Dataset entries:
──────────────────────────────

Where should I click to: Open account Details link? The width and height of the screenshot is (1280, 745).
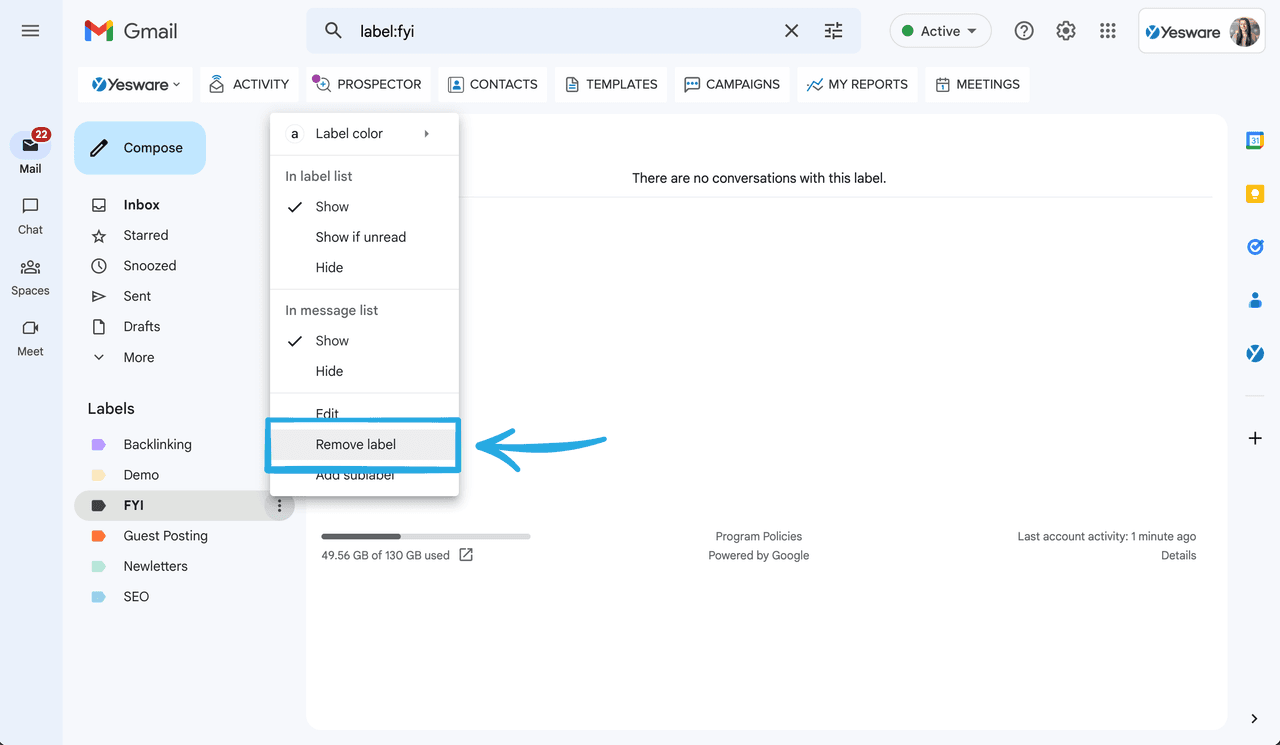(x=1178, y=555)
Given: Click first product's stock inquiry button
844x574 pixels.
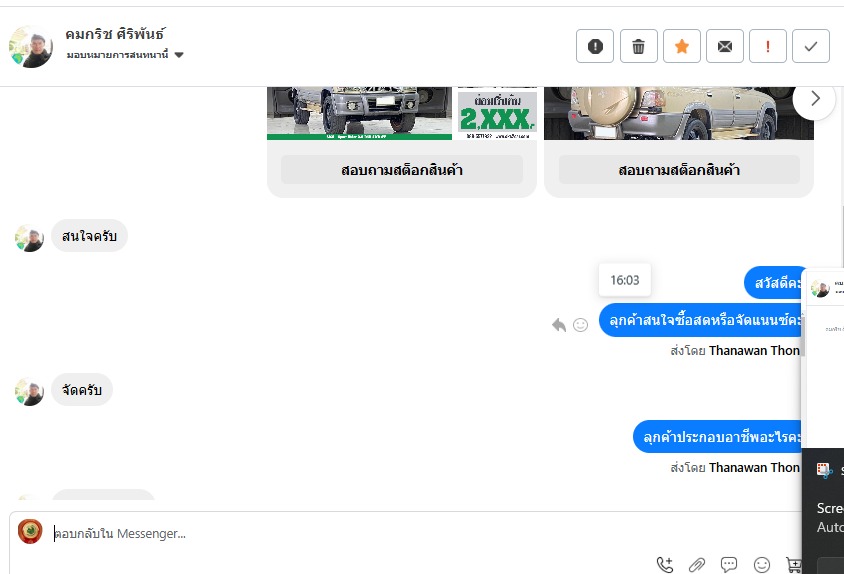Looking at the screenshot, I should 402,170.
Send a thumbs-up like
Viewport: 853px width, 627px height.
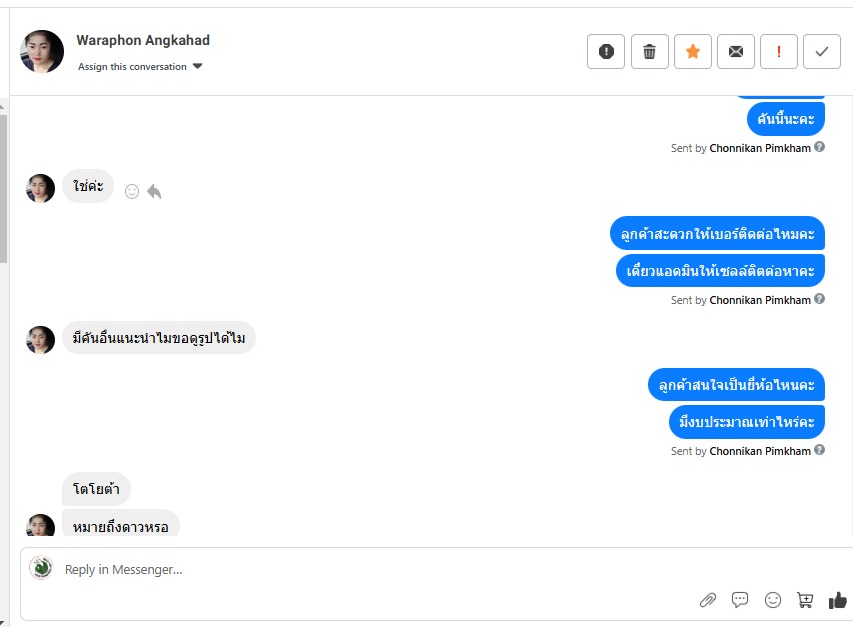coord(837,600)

──────────────────────────────

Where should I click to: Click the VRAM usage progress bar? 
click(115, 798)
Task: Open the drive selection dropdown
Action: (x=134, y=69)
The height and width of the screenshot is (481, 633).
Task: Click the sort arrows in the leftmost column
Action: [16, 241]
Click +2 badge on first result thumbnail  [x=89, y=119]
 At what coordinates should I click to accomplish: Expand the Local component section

──────────────────────────────

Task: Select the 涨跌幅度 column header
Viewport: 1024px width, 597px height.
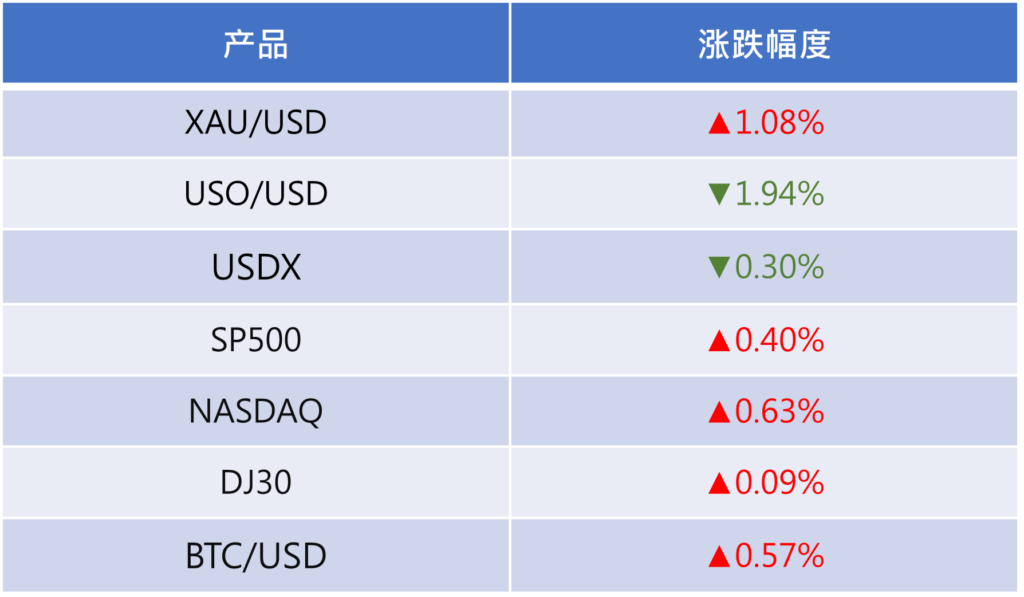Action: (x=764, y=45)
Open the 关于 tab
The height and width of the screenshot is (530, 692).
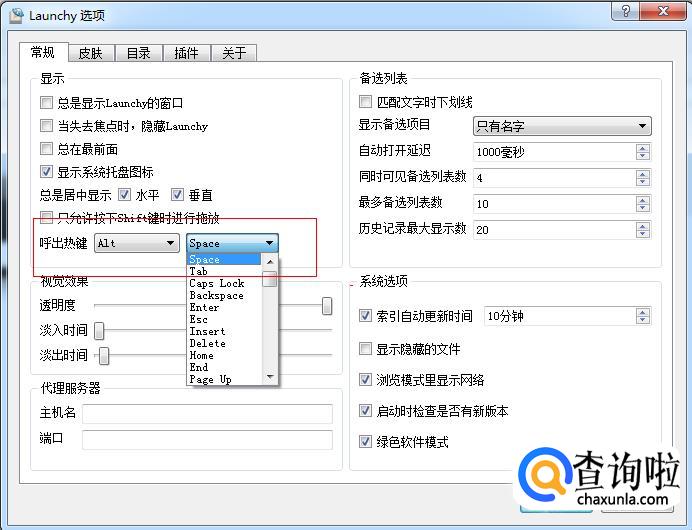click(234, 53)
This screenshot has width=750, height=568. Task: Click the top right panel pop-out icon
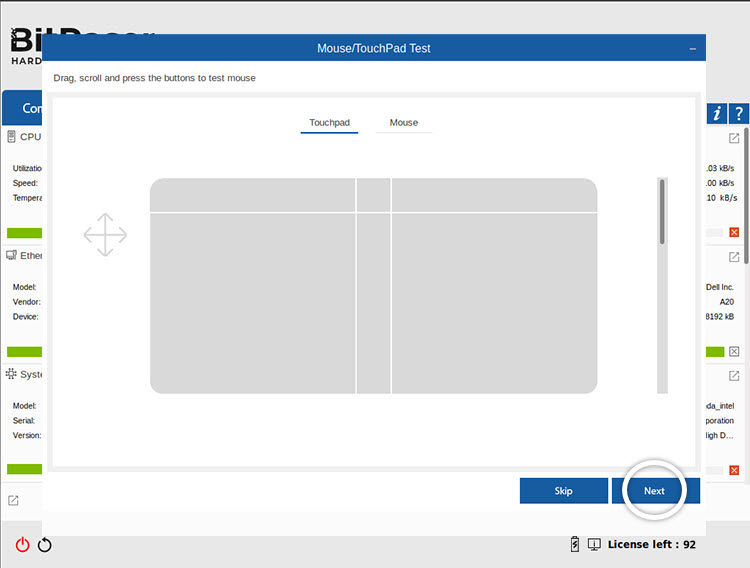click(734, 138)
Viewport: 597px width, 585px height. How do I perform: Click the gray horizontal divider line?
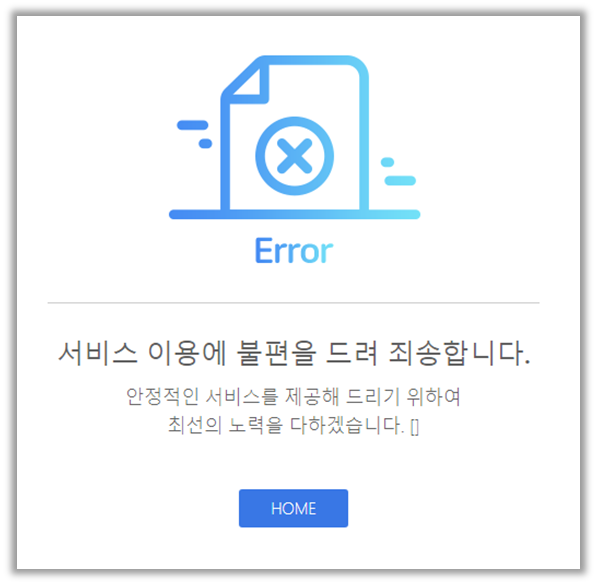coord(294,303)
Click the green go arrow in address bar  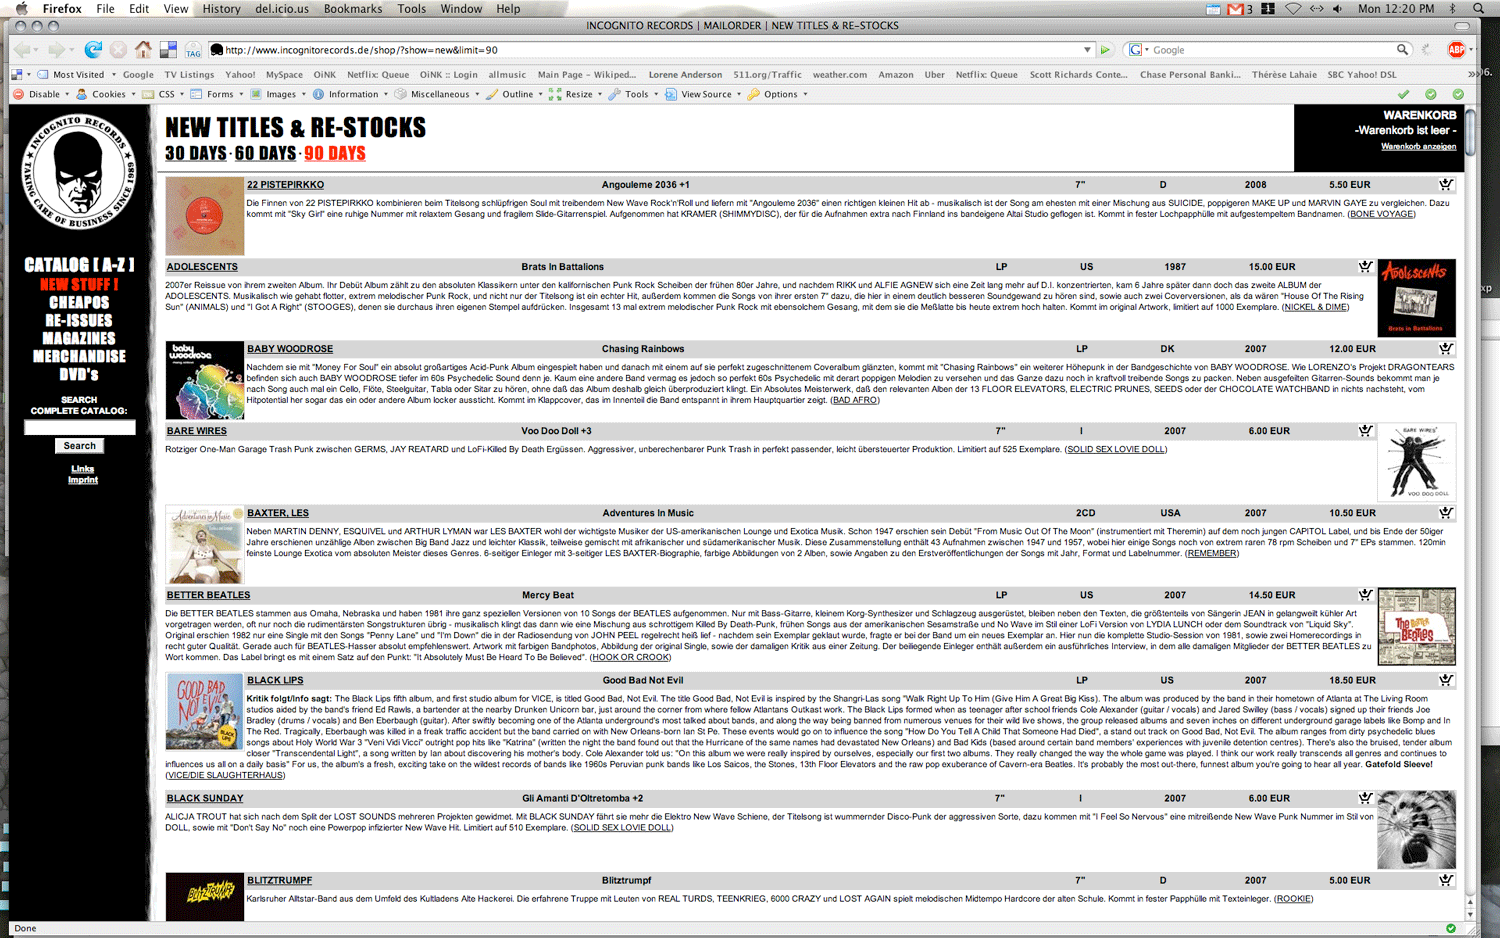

──────────────────────────────

• Instructions for the task
Find and copy each line of the data where "first" is present.

• Response to the task
Given: Click first product's stock inquiry button
Click +2 badge on first result thumbnail  [x=89, y=119]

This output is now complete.